Activity
Check every line of the entries that follow, and copy the ones containing "header".
_ _ _
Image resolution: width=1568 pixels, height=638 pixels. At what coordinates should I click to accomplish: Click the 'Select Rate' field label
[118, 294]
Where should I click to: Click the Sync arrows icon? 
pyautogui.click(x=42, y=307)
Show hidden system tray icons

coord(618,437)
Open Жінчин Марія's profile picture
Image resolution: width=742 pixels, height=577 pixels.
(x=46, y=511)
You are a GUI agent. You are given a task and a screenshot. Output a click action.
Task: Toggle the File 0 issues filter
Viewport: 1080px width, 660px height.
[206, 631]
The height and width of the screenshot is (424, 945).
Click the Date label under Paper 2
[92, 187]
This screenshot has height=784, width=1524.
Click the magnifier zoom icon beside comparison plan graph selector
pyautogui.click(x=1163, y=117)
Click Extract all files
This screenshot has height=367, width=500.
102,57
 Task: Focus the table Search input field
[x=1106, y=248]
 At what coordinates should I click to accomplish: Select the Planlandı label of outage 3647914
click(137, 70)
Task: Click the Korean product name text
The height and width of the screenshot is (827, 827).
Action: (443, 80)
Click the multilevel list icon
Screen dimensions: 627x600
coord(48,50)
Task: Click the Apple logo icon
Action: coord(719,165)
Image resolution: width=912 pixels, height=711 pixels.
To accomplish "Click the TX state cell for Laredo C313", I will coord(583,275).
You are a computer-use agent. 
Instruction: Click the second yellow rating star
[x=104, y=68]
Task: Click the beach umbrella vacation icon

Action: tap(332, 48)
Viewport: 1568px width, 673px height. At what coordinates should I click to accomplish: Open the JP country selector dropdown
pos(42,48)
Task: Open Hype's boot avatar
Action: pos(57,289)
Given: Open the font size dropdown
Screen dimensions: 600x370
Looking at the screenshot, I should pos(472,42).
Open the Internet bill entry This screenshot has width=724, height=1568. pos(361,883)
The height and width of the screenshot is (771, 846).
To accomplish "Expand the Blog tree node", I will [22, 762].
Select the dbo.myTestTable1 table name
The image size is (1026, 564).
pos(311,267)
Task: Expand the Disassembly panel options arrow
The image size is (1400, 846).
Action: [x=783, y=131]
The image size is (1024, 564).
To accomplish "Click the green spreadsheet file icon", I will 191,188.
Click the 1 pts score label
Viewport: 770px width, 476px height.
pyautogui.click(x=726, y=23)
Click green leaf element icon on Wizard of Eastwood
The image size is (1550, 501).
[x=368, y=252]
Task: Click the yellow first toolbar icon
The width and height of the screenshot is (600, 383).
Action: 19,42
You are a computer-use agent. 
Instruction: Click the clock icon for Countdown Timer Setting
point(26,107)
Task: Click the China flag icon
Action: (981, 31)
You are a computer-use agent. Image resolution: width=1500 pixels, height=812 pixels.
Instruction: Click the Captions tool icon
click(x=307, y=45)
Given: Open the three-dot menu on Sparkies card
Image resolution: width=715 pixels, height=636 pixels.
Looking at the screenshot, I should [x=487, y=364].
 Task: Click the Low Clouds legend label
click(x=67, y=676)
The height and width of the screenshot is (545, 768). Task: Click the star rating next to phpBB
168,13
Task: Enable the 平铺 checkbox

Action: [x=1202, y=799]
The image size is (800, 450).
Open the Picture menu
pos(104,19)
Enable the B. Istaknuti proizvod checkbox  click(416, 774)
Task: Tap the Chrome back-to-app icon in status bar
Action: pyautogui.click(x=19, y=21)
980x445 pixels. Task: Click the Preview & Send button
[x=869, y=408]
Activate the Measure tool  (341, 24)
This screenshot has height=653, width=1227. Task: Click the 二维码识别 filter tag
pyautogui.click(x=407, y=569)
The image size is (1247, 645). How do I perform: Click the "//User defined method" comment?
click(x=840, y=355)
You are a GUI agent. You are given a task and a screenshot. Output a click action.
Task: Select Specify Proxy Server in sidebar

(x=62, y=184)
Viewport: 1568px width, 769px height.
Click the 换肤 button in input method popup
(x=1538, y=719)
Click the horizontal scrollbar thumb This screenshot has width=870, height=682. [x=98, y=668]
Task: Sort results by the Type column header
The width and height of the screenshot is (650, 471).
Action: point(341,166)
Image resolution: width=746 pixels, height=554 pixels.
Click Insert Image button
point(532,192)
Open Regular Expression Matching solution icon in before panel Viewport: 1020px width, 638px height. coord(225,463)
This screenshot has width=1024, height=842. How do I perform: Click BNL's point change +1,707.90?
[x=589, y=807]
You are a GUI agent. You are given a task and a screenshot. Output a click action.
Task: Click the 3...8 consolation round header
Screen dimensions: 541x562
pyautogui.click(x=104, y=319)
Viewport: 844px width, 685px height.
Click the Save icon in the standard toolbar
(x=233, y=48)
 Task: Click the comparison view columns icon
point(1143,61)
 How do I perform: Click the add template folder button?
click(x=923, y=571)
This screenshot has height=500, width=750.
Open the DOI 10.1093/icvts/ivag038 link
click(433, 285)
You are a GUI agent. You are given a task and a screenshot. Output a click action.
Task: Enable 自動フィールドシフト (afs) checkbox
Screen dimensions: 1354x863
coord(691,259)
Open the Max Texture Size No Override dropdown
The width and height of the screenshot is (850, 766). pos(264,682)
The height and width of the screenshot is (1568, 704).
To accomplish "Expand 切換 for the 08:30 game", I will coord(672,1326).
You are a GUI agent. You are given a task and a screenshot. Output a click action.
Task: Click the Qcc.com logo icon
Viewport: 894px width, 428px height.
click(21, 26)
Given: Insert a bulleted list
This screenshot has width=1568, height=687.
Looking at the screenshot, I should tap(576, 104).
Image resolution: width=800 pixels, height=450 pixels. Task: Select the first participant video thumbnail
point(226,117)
_ _ _
Result of the task
Task: Sort results by the Type column header
Task: Click the 3...8 consolation round header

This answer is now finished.